Estate Planning Considerations for Young People

By Arleen Richards
Arleen Richards
Arleen Richards
Arleen is an award-winning journalist at Epoch Times covering health and fitness issues. Tweet her @agrich6 Email at
January 4, 2013 Updated: October 1, 2015
Daredevil Jumper
On October 15, 2012, a BASE jumper soars over the New River Gorge after jumping from the New River Bridge in West Virginia, where 831 jumpers jumped from the 876ft span into the river valley below. (Jeff Swensen/Getty Images)

Estate planning is not just for older or wealthy people, younger people need an estate plan if they have minor children or to be prepared in case of a serious injury or accidental death.

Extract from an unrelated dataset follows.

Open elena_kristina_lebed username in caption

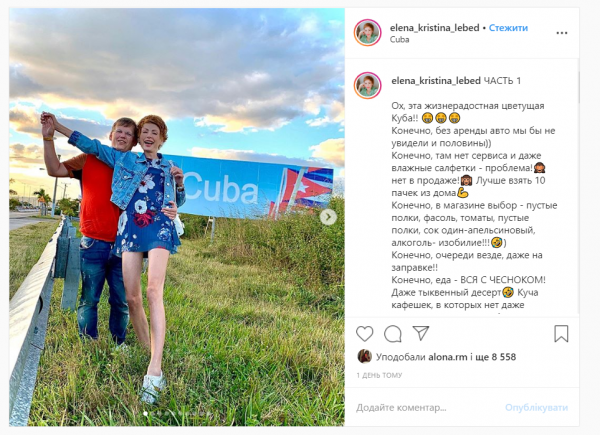point(436,81)
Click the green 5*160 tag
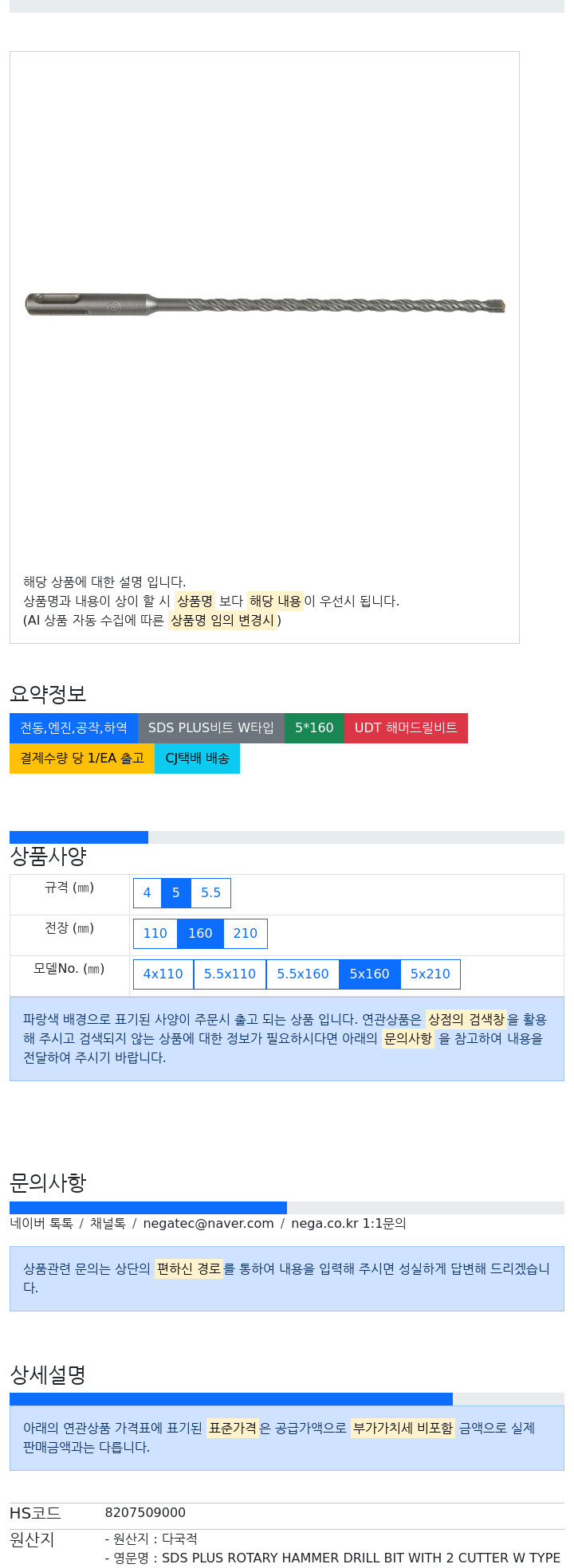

Younger people who participate in risky sports or activities like skiing, cliff diving, car racing, or even boxing should consider the possibility that they could become seriously injured and require long-term medical care. Even worse, your untimely death could result from these activities.

To prevent possible disagreements among family members about proper care and your ultimate wishes, sign a living will and a health care directive. The living will details your final wishes in the event that your life will end in a short period of time or it can detail long term care instructions if you are in a coma.

The healthcare directive designates a representative to be responsible for ensuring your instructions are followed and to make all decisions about your medical treatment and procedures.

Preparing a last will and testament is helpful in the event of your untimely death, especially if you are in a committed relationship and/or have young children. If you don’t have an estate plan, the laws in your state of residence determine how your estate will be settled, which might not conform to your wishes.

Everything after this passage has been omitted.